Ina Garten, autora americana, apresentadora do programa do Food Network Barefoot Contessa, e ex-analista política da Casa Branca (Fonte: Instagram | Reprodução)
Redatora
Publicado em 3 de dezembro de 2025 às 11h47.
Antes de construir um império culinário multimilionário, Ina Garten ocupava um cargo burocrático no governo americano. Em 1978, ela tomou uma decisão corajosa, abandonou a estabilidade e comprou uma pequena loja de alimentos em Nova York, a Barefoot Contessa. Em poucas semanas, estava diante de um desafio para o qual ninguém a havia preparado, ser chefe.
Sem formação formal em gestão e sem tempo para longos cursos, Garten precisou desenvolver, na prática, seu estilo de liderança. E foi em meio a erros, inseguranças e aprendizados diários que ela recebeu o melhor conselho da sua carreira: “Seja clara e esteja feliz.”
Essa lição simples, mas poderosa, moldou sua forma de conduzir pessoas e se tornou um dos pilares de sua empresa. As informações foram retiradas da CNBC Make It.
Nos primeiros meses à frente da loja, Ina Garten sentia que sua equipe não conseguia entender suas demandas. Um amigo então lhe disse que os funcionários só precisam de duas coisas do chefe: clareza e bom humor.
A partir disso, ela adotou uma comunicação objetiva e sem ruídos. Em vez de pedidos vagos, passou a dizer exatamente o que queria: “Preciso que esses doces sejam embalados em sacos e que estejam embrulhados assim.”

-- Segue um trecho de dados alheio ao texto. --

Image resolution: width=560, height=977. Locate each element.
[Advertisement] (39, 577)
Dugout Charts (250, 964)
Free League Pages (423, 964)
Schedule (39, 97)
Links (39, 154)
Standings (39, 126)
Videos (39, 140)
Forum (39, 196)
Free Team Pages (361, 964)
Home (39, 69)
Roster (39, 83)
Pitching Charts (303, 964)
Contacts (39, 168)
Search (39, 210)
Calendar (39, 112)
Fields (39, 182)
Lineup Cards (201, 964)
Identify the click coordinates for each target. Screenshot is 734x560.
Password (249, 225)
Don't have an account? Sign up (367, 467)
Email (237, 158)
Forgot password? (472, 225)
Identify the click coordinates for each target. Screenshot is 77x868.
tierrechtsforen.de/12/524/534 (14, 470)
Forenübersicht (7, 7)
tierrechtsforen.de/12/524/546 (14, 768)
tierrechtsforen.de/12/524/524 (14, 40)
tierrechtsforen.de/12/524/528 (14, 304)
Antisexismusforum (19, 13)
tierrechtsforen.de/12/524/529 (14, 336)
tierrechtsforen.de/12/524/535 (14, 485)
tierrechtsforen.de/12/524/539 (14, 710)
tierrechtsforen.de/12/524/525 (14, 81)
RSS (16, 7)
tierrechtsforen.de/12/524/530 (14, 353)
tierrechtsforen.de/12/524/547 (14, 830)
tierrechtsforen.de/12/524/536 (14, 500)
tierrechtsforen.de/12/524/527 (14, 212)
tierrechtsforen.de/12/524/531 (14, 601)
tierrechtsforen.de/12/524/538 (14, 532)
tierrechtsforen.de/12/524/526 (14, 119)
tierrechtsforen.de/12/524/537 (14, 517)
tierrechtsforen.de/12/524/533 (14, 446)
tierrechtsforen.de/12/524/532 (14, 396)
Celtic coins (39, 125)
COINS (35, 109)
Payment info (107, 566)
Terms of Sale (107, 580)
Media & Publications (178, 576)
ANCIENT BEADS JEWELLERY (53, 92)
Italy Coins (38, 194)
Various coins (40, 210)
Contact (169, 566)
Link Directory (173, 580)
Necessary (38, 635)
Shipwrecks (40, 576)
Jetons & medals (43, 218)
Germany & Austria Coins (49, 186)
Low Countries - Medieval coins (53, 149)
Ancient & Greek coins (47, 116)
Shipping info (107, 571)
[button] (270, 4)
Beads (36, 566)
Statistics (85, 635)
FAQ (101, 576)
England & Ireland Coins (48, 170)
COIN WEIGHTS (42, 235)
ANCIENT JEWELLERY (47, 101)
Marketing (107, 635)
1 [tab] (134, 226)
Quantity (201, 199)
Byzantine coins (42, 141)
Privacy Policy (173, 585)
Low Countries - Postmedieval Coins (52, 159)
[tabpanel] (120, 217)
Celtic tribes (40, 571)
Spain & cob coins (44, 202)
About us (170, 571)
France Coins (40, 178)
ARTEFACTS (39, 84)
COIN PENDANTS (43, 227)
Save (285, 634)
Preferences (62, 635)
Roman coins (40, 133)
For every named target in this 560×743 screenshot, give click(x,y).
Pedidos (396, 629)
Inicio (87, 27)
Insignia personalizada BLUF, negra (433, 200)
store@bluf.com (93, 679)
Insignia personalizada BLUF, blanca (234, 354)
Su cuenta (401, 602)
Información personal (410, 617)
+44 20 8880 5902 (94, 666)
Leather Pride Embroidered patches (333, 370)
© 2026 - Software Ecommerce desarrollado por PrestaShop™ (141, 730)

Esse tipo de comunicação direta, mas gentil, reduziu erros, acelerou entregas e trouxe harmonia ao ambiente.
Outro ponto central na construção de sua liderança foi aprender a dar feedback. Garten desenvolveu uma regra simples, mas eficaz:
Quando precisava corrigir alguém, chamava a pessoa para uma conversa reservada. Quando queria reconhecer, fazia questão de fazer isso diante de todos. A prática gerou confiança e respeito dentro da equipe, dois fatores essenciais para quem busca executar com excelência e construir times de alta performance.
Nem tudo foram acertos. No primeiro mês como chefe, Garten precisou demitir uma funcionária que, embora simpática, não conseguia entregar bem suas tarefas. Na tentativa de ser cuidadosa, Garten foi vaga demais e a funcionária apareceu no dia seguinte achando que ainda fazia parte da equipe.
“Ela não entendeu que tinha sido demitida”, contou, rindo. Sem coragem de insistir, Garten permitiu que ela ficasse até o fim do verão. Anos depois, ela aprendeu a demitir com clareza, empatia e firmeza.
Segundo ela, demitir alguém da forma certa faz com que a pessoa entenda os motivos e, muitas vezes, até agradeça. Mais do que isso, ser transparente com o restante da equipe após a demissão gera alívio e reforça a confiança na liderança.